Monday, February 20, 2006

Some Final RRSP Notes

With the RRSP deadline fast approaching, I thought that I should add a few more hints.

Contribution Room


Most taxpayers have additional contribution room available over and above the amount you earned for the current year (in this case, your 2005 current contribution room is based upon your 2004 income.) You may have not used your full available contribution room for other years so it has been collecting for you. Check you 2004 Notice of Assessment for the amount you are eligible to contribute or call the TIPS line. This service requires you to have your S.I.N., birth date and amount of income that you reported on line 150 of your 2004 income tax return.


If you look at the first article on this page, you will see how to maximize your tax deduction by reducing your higher bracket taxes. But this is not the only reason for making an RRSP contribution. If you are older, you may want to get that investment in now so it will start earning that tax free interest, dividends or capital gain. Not every strategy is right for everyone. So look over what you want to accomplish, then make you contribution


Spousal RRSP’s


One of the most underused RRSP options is the spousal RRSP. A spousal RRSP happens when your buy the RRSP in the name of your spouse. You get the tax deduction but your spouse gets the RRSP. It is most often used when one spouse is working and the other isn’t or when there is a large difference in income between the spouses.


The purpose of this type of RRSP isn’t for the present, it’s for the future. Ideally, both spouses should have the same amount in RRSPs, This is because when you both retire, it is better for both of you to have the same amount of income. Personal tax credits are worth more than credits that you can transfer from a spouse. For example, if you both have taxable income, you both get a basic personal exemption of $8,012. The amount a taxpayer can deduct when a spouse has no income, they get a credit of $7,484, a difference of $528. Remember, that will be for every taxation year. There are also many other deductions that can be used by two individual tax payers but not for one filing for both people.


Before buying a spousal RRSP, examine just how much in RRSP’s each of you have then plan a strategy for equalizing the amounts you each have. You do not have to catch up all at once if it is not advantageous for the contributor. Remember, try and use the contribution room that reduces the highest portion of the taxable income. Contributing to reduce low income does not give you a good income tax deduction. See above regarding contribution room.
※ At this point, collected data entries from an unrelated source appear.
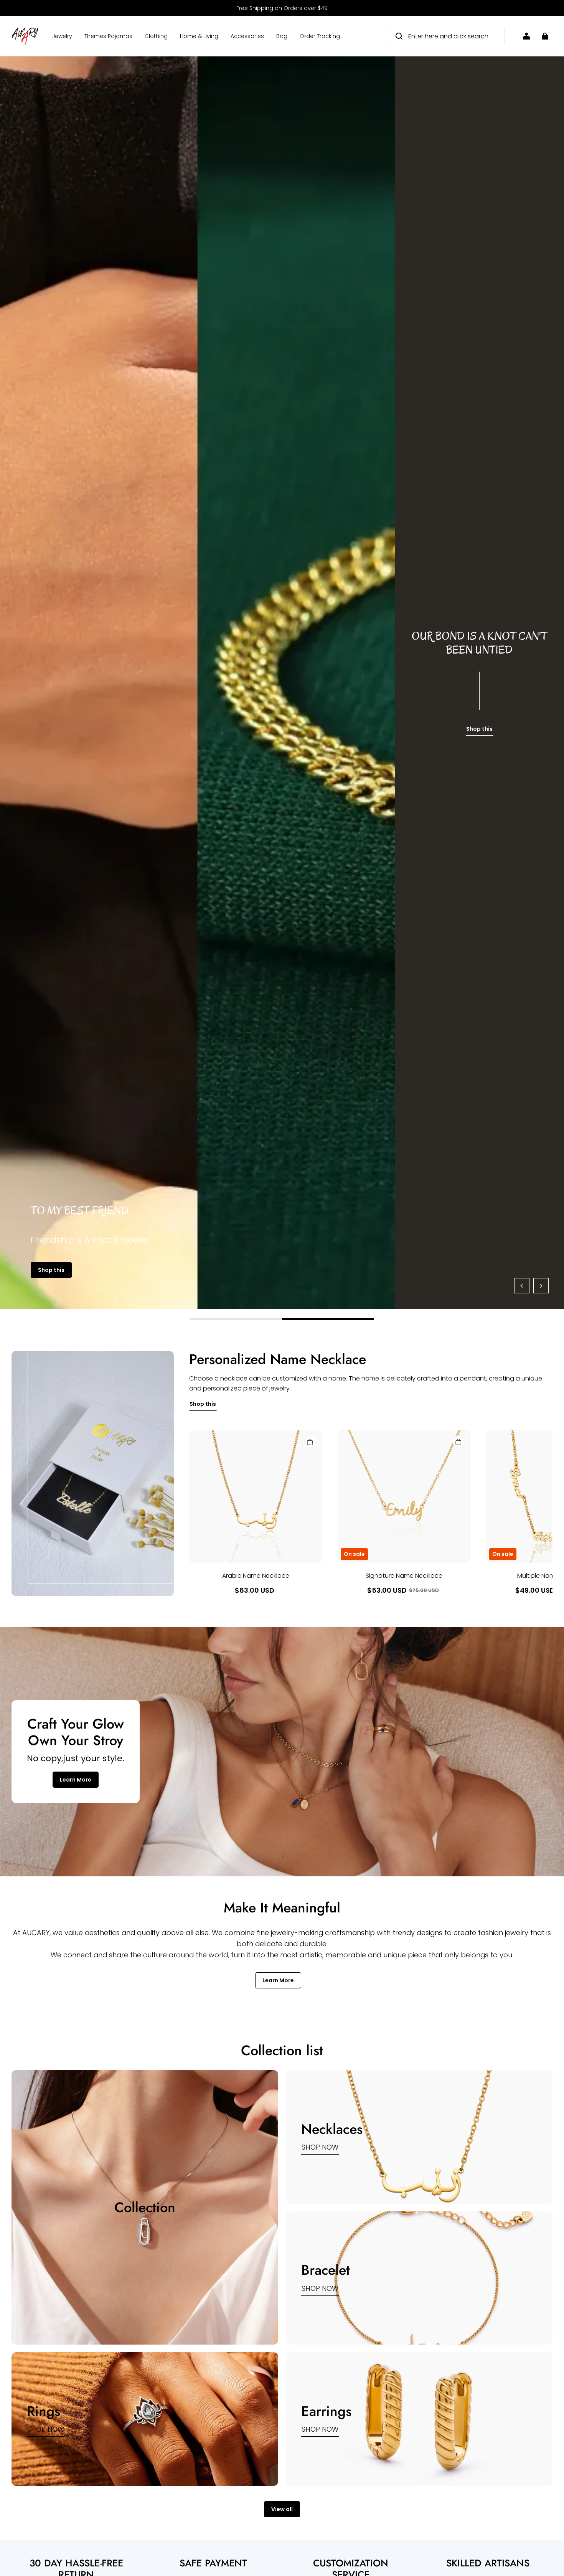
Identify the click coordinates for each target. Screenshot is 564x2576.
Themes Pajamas (108, 36)
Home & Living (199, 36)
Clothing (156, 36)
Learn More (75, 1779)
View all (282, 2509)
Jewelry (62, 36)
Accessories (247, 36)
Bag (281, 36)
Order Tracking (320, 36)
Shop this (51, 1270)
Remember, spousal RRSP’s are designed for families where one wage earner is making most, if not all, of the income. If you both are making about the same wages, you should each be making your own RRSP contributions.


Borrowing For RRSP’s


RRSP loans are cheap. This is because a financial institution wants to sell you their product. This is fine, as long as you like their product. The other reason is that the loan is secure. It is backed by the investment that you are purchasing. But it’s important that you pay that loan off as soon as possible or you may use up all of the gains that you make in your RRSP. Use your tax refund to pay this loan off, if possible. Remember, RRSP interest is NOT deductible for income tax purposes.


Don’t Know What To Buy?


Sometimes, as the deadline approaches, all of you procrastinators don’t know where to invest your RRSP money. You are afraid that you may choose the wrong investment and then you are stuck with it. There is an option. Most banks offer an RRSP savings account. You can park your money in this account, get your RRSP receipt in time for the deadline, then decide where you want to put it later. One caution. Make sure that when you have the change in investment done by a transfer from the bank. Don’t just take out the cash or you will be charged income tax on the money you take out. Just have your bank transfer the money to the new investment and you won’t have a problem.


Finally!


The last point that I want to make is that you shouldn’t be rushing at the RRSP deadline in the first place. The best way to invest is by using a monthly contribution then top up your annual amount at the year end. Doing this gives you the advantage of dollar cost averaging. What this means is that you are buying into the market at an average rate...not the top or bottom...so your cost is averaged over a period of time. Talk to an RRSP representative about this. You can arrange to invest a monthly amount that you can afford, then, if you wish, top it up before the current year deadline. Check it out. You will actually make more money this way.